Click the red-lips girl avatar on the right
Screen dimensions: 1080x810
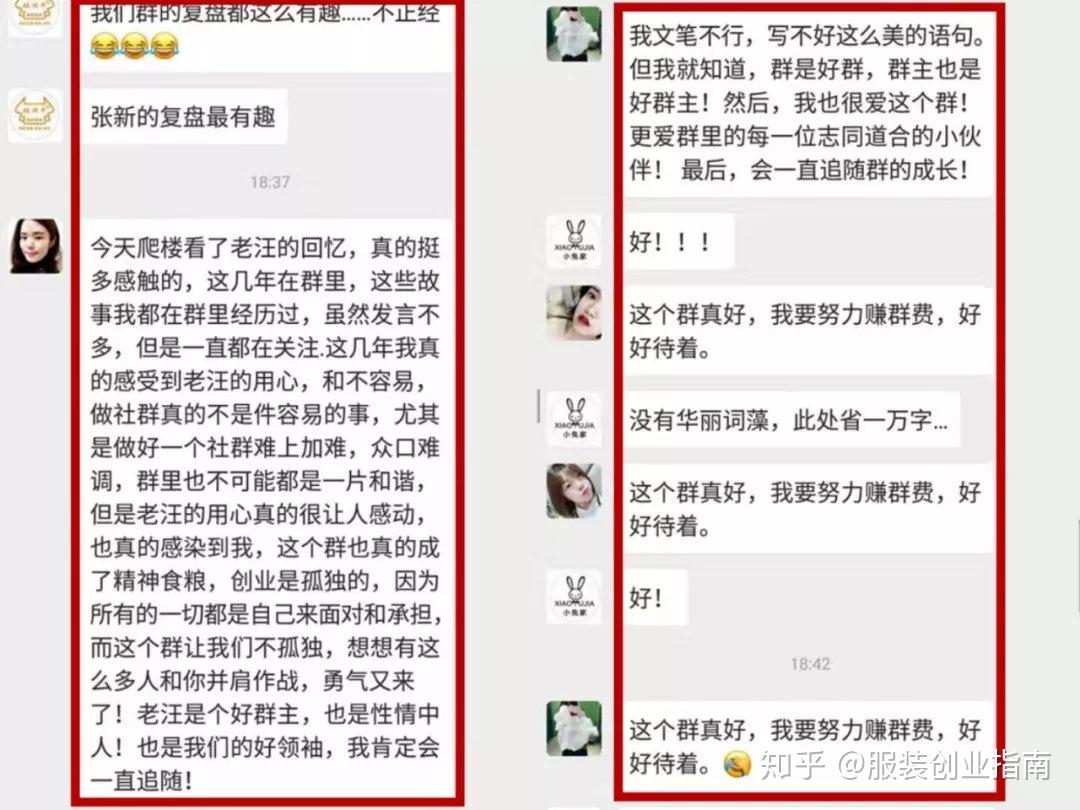click(x=574, y=313)
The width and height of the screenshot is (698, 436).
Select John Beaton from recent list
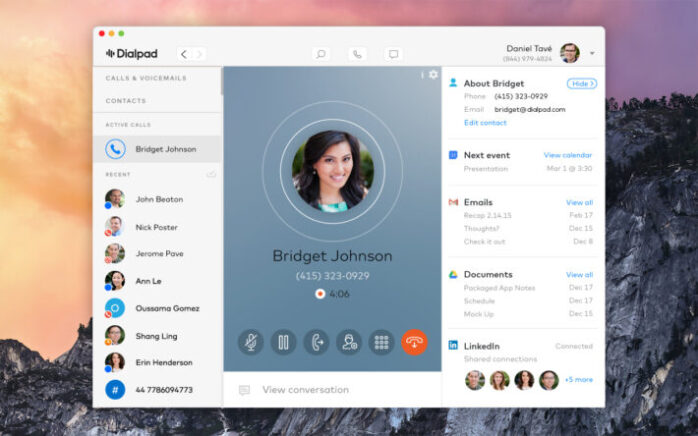pyautogui.click(x=158, y=199)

□ □ □ □

▸ Assignment:
Exactly the lines from the one that contains "The width and" to the last line of the data, both included, should be set down, and no pictures should appear among them.

▸ Written solution:
The width and height of the screenshot is (698, 436).
Select John Beaton from recent list
pyautogui.click(x=158, y=199)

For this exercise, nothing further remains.